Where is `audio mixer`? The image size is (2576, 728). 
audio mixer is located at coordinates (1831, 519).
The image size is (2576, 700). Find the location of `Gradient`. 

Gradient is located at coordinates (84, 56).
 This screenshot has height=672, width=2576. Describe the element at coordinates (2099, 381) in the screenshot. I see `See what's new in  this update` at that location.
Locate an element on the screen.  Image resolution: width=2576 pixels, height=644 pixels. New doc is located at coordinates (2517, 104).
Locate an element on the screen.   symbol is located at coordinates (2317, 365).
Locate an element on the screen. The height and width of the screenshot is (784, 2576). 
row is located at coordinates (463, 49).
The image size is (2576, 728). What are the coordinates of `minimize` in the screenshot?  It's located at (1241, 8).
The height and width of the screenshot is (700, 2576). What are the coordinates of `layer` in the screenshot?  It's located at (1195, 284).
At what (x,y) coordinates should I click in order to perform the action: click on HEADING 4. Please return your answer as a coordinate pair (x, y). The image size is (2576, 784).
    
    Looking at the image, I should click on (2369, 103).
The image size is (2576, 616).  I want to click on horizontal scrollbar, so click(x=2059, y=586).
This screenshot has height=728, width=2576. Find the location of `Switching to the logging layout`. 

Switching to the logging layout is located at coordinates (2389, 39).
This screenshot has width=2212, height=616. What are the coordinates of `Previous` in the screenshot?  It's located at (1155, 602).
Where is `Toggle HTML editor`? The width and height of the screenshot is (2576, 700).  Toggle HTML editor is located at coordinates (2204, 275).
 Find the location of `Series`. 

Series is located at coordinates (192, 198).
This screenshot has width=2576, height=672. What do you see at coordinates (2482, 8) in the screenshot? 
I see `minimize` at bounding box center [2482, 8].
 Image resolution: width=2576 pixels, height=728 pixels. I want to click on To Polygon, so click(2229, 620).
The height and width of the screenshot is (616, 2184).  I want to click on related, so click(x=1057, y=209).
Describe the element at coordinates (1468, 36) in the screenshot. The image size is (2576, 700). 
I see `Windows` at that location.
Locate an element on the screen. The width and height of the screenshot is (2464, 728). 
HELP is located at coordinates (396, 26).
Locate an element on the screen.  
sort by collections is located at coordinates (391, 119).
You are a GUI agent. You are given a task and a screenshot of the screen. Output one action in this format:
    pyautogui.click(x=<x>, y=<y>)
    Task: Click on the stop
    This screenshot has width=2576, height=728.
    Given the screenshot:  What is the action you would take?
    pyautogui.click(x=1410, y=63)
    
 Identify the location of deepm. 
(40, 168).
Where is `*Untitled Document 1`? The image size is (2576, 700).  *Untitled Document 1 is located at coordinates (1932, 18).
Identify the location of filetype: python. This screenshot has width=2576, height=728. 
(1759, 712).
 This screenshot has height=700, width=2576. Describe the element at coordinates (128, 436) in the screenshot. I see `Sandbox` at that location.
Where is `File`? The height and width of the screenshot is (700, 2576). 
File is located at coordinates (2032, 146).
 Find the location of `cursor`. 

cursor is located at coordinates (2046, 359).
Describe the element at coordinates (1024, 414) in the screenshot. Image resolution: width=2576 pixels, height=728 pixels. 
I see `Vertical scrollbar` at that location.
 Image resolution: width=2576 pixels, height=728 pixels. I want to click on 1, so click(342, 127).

+-------+

Task to carry out: Take the part of the records that opens with the line containing "You are a GUI" and closes with the end of the records, and write out only that part with "Identify the location of" swapped for "Find the position of" and nothing else changed.

Final result:
You are a GUI agent. You are given a task and a screenshot of the screen. Output one action in this format:
    pyautogui.click(x=<x>, y=<y>)
    Task: Click on the stop
    This screenshot has width=2576, height=728.
    Given the screenshot:  What is the action you would take?
    pyautogui.click(x=1410, y=63)
    
 Find the position of deepm. 
(40, 168).
Where is `*Untitled Document 1`? The image size is (2576, 700).  *Untitled Document 1 is located at coordinates (1932, 18).
Find the position of filetype: python. This screenshot has width=2576, height=728. 
(1759, 712).
 This screenshot has height=700, width=2576. Describe the element at coordinates (128, 436) in the screenshot. I see `Sandbox` at that location.
Where is `File`? The height and width of the screenshot is (700, 2576). 
File is located at coordinates (2032, 146).
 Find the location of `cursor`. 

cursor is located at coordinates (2046, 359).
Describe the element at coordinates (1024, 414) in the screenshot. Image resolution: width=2576 pixels, height=728 pixels. 
I see `Vertical scrollbar` at that location.
 Image resolution: width=2576 pixels, height=728 pixels. I want to click on 1, so click(342, 127).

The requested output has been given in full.